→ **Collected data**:
==========

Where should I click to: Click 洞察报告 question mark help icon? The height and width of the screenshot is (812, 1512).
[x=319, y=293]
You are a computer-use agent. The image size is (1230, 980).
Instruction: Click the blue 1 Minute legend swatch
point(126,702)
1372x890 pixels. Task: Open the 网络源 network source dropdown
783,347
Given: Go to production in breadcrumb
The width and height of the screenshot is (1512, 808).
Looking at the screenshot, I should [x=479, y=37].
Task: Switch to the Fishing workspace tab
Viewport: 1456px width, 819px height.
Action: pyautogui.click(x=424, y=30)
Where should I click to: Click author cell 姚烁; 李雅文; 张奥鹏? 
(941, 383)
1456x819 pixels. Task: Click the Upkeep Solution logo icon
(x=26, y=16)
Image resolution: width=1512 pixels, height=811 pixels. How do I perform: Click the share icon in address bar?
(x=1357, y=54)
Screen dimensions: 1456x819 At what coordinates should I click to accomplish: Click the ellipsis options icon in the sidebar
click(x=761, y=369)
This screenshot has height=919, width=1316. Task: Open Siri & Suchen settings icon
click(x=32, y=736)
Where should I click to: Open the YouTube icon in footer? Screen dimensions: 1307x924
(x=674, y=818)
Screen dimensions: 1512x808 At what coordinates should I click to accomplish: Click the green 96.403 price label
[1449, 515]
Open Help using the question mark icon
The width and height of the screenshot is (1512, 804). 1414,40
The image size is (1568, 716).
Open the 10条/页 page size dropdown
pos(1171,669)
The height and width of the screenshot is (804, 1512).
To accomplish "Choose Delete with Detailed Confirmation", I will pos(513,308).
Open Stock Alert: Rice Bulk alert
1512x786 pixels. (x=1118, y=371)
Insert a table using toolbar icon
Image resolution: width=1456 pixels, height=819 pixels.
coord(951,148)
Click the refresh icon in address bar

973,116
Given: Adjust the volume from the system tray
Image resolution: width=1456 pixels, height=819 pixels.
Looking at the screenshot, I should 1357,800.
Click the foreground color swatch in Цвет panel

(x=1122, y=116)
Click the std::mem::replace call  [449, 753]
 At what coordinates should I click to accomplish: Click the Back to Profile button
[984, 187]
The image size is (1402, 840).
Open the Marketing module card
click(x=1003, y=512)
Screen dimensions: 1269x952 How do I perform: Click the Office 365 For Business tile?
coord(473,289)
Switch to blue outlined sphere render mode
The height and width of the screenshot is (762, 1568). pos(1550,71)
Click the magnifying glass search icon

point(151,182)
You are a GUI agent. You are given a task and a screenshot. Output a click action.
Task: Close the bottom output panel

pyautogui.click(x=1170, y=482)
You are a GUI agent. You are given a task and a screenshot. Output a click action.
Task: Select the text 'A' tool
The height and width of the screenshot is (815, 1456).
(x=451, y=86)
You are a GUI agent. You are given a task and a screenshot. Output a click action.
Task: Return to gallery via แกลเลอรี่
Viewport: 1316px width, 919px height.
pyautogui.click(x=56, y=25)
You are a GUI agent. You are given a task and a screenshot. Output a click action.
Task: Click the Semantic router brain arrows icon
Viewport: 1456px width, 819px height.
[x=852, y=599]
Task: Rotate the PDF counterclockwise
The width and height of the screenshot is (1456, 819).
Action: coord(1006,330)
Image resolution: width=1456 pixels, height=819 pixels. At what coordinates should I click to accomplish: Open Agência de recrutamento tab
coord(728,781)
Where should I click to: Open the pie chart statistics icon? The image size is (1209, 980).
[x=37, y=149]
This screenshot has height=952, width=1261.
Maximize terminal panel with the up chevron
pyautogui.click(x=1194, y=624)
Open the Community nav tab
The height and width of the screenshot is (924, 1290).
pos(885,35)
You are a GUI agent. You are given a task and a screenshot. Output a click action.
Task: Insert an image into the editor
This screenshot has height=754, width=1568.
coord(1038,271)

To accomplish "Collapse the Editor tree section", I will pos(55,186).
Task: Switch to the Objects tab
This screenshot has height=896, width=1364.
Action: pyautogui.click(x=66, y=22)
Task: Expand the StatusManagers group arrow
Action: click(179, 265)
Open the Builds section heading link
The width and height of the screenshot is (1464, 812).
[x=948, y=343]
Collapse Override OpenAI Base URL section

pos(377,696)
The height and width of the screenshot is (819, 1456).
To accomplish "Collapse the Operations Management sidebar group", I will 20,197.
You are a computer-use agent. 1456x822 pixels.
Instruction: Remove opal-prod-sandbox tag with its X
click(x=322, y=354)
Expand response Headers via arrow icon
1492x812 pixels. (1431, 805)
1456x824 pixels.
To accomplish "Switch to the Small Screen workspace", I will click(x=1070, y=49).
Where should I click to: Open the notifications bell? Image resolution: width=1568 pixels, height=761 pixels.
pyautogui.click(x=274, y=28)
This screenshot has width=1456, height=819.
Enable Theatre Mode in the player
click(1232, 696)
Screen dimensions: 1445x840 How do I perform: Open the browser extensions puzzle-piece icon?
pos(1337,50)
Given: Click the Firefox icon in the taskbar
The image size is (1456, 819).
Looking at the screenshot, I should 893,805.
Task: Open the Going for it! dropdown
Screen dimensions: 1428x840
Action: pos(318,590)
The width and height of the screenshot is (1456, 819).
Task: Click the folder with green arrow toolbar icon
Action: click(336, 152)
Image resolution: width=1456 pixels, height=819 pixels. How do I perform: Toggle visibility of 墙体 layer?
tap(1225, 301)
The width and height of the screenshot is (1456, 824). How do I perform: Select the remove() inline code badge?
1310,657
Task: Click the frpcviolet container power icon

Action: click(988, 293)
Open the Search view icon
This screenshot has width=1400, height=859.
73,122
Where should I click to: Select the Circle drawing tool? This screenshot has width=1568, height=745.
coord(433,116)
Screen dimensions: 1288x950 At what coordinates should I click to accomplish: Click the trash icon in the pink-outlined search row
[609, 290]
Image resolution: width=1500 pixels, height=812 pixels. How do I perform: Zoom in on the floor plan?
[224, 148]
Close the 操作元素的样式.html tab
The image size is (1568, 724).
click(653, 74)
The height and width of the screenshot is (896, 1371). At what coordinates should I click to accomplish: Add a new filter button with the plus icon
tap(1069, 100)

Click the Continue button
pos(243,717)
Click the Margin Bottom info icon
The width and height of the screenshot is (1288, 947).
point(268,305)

==========

→ **What to produce**:
For this task, write out exactly the lines of the entries above, starting at the line with "Where should I click to: Open the pie" and ending at the line with "This screenshot has height=952, width=1261.", both included, and no others.

→ **The answer**:
Where should I click to: Open the pie chart statistics icon? The image size is (1209, 980).
[x=37, y=149]
This screenshot has height=952, width=1261.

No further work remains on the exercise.